__TASK INSTRUCTIONS__:
(A) In the news item on radiotherapy after breast cancer surgery, how many women's data did the researchers study?
(B) Say whether each statement agrees with the news item on radiotherapy after breast cancer surgery. Answer yes or no for each and quote the deciding words.
(i) The study appeared in the Dec. 17 issue of The Lancet.
(ii) Among women who underwent lumpectomy, the five-year risk of local recurrence with radiotherapy was 7%.
(iii) Among women who underwent mastectomy and surgery to remove armpit nodes, 15-year breast cancer mortality with radiotherapy was 60.1%.
(C) Copy the news item on radiotherapy after breast cancer surgery word for word, from "Researchers find it" up to and including "of The Lancet.".

__SELECTED EXCERPT__:
========

Researchers find it reduces the risk of breast cancer mortality over next 15 years

FRIDAY, Dec. 16 (HealthDay News) -- Breast cancer patients who undergo radiotherapy after lumpectomy and mastectomy have significantly improved long-term survival, according to a study published in the Dec. 17 issue of The Lancet.

Sarah Darby, Ph.D., of the University of Oxford, U.K., and colleagues in the Early Breast Cancer Trialists' Collaborative Group, studied data on 42,000 women with early breast cancer who participated in 78 randomized trials of radiotherapy and different types of surgery.

In women who underwent lumpectomy, the researchers found that the five-year risk of local recurrence was 7% with radiotherapy compared to 26% without and that 15-year breast cancer morality was 30.5% with radiotherapy compared to 35.9% without. In women who underwent mastectomy and surgery to remove armpit nodes, the researchers found that the five-year risk of local recurrence was 6% with radiotherapy compared to 23% without and that 15-year breast cancer mortality was 54.7% with radiotherapy compared to 60.1% without.

"These trials of radiotherapy and of the extent of surgery show that, in the hypothetical absence of other causes of death, about one breast cancer death over the next 15 years would be avoided for every four local recurrences avoided," the authors conclude.

========

__INPUT DATA__:
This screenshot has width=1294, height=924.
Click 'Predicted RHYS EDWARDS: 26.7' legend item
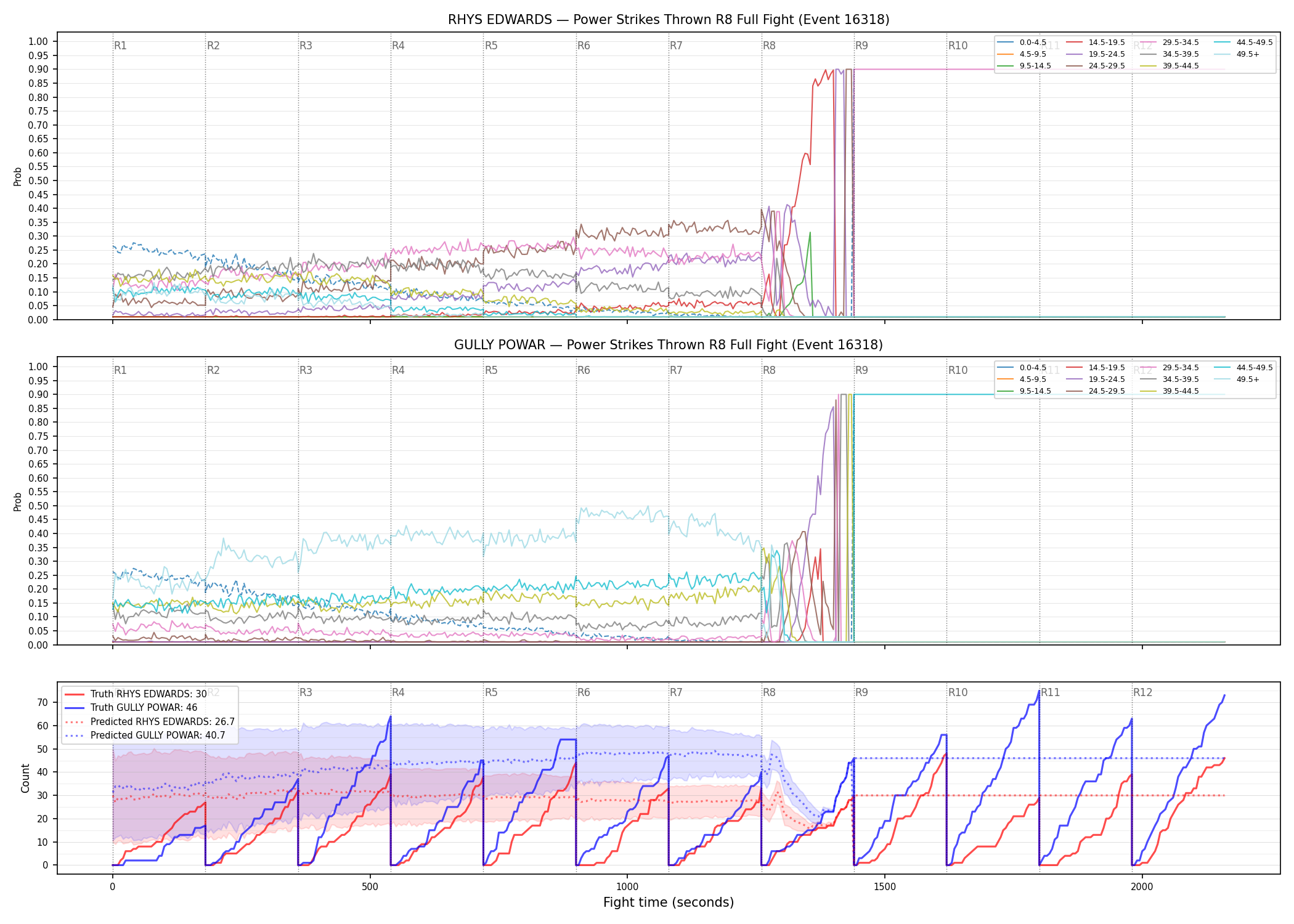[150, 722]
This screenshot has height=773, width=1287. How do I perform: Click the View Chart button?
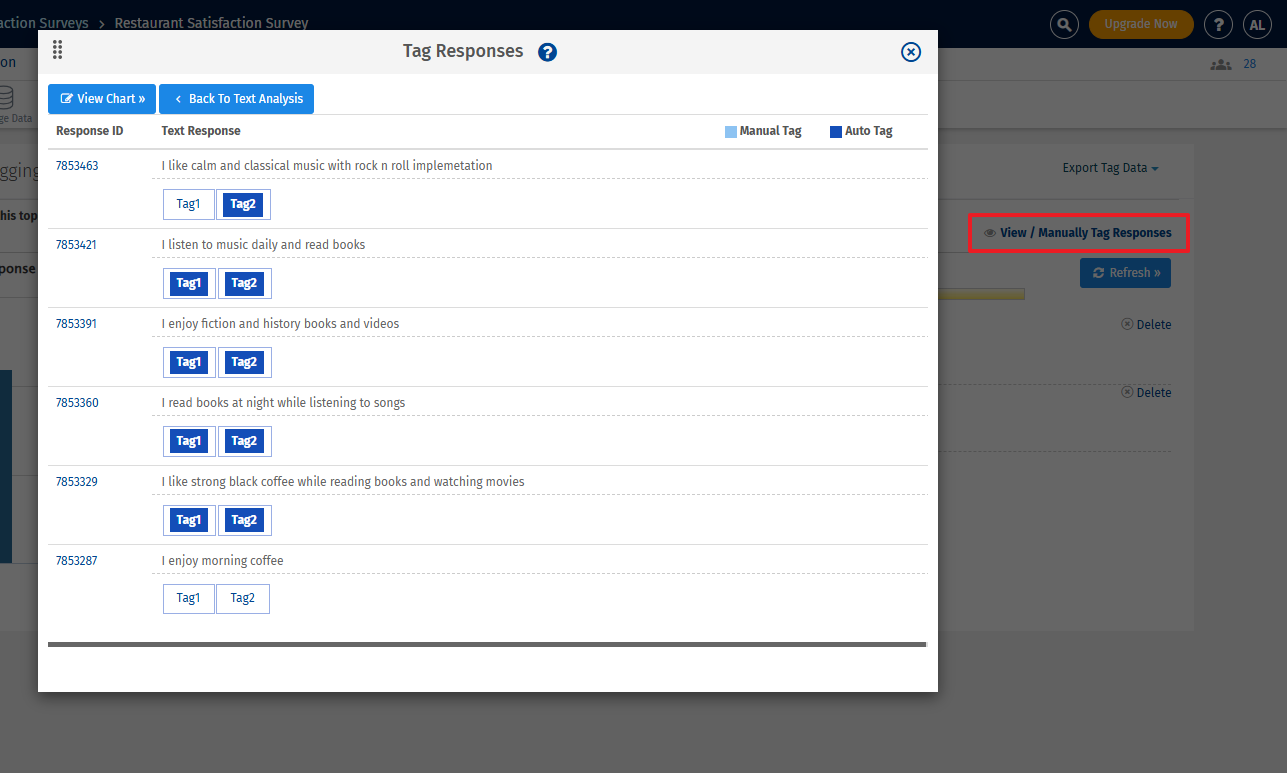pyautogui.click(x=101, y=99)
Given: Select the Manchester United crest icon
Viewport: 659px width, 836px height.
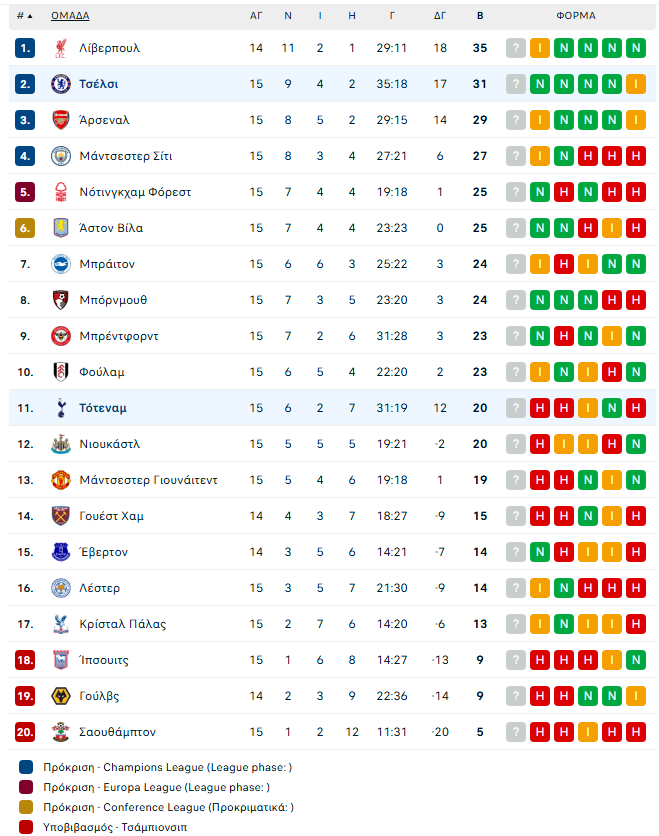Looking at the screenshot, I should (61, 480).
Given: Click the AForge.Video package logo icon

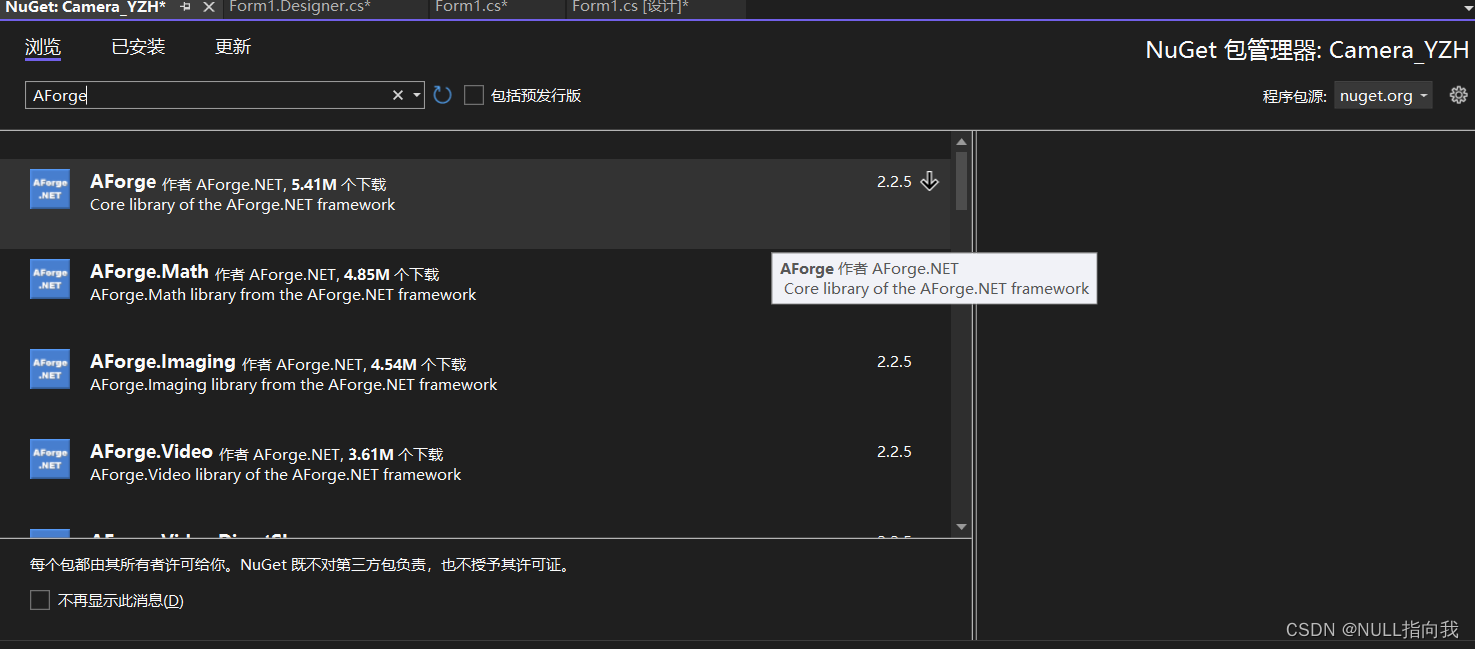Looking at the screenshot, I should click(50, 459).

========

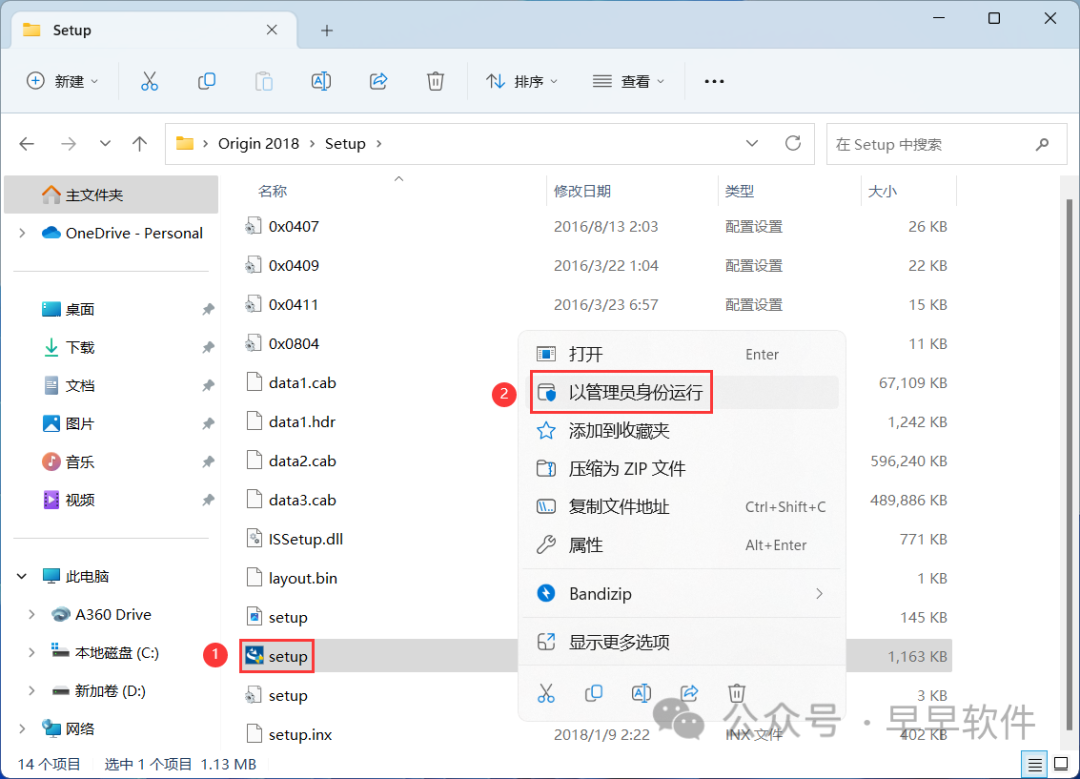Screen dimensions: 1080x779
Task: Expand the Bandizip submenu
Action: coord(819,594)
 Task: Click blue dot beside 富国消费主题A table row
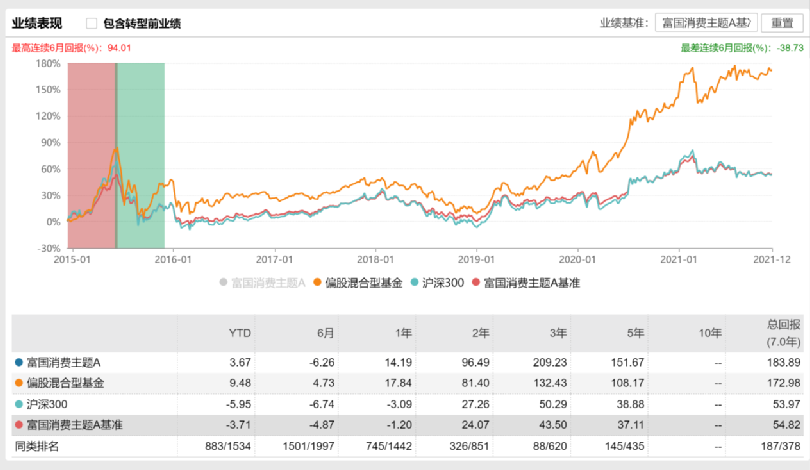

========

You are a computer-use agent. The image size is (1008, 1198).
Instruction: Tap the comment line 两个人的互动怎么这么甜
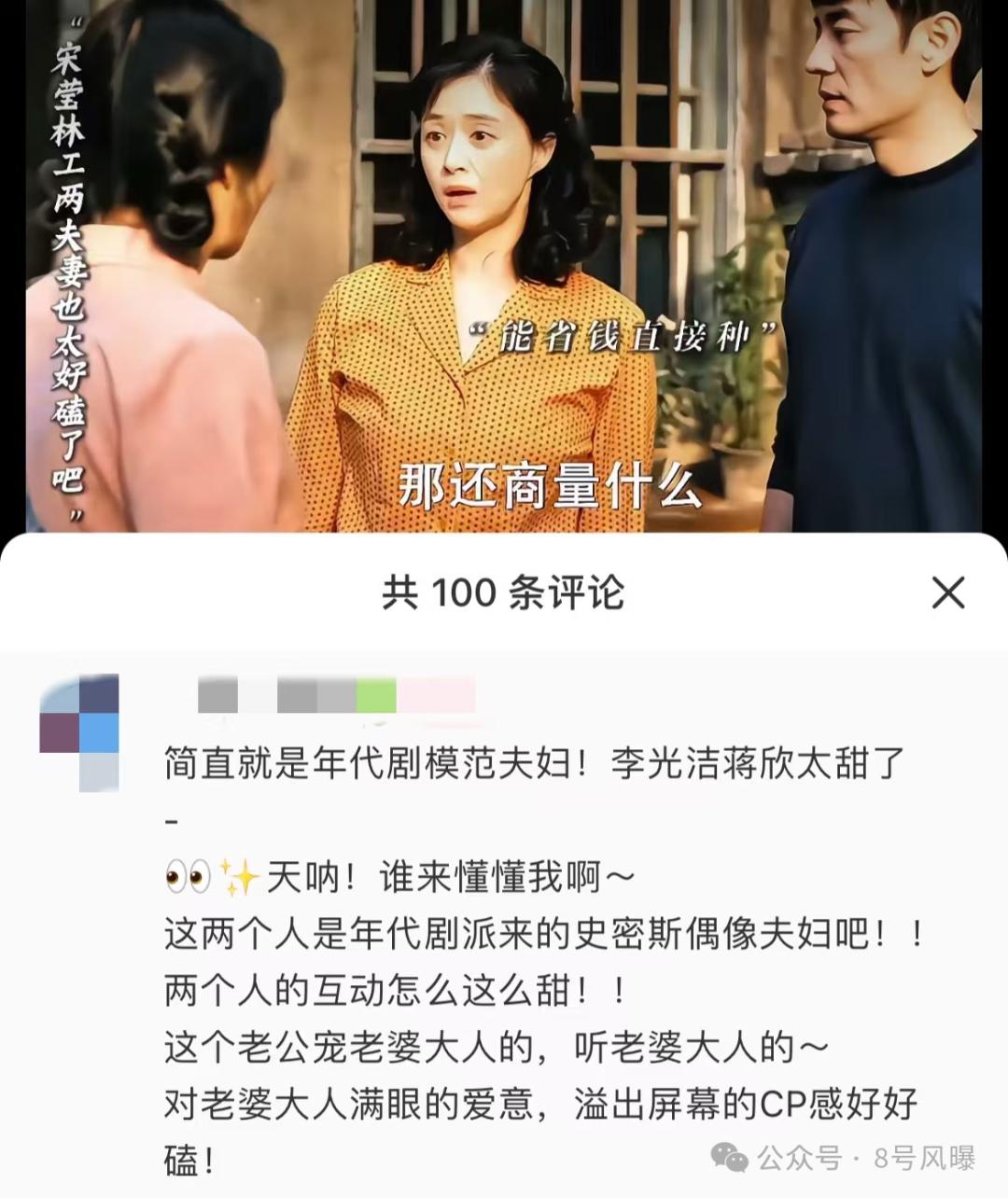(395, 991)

========

__COMPLETED EXERCISE__:
(A) Data on 42,000 women with early breast cancer.

(B)
(i) Yes: "published in the Dec. 17 issue of The Lancet"
(ii) Yes: "the five-year risk of local recurrence was 7% with radiotherapy compared to 26% without"
(iii) No: "15-year breast cancer mortality was 54.7% with radiotherapy compared to 60.1% without"

(C)
Researchers find it reduces the risk of breast cancer mortality over next 15 years

FRIDAY, Dec. 16 (HealthDay News) -- Breast cancer patients who undergo radiotherapy after lumpectomy and mastectomy have significantly improved long-term survival, according to a study published in the Dec. 17 issue of The Lancet.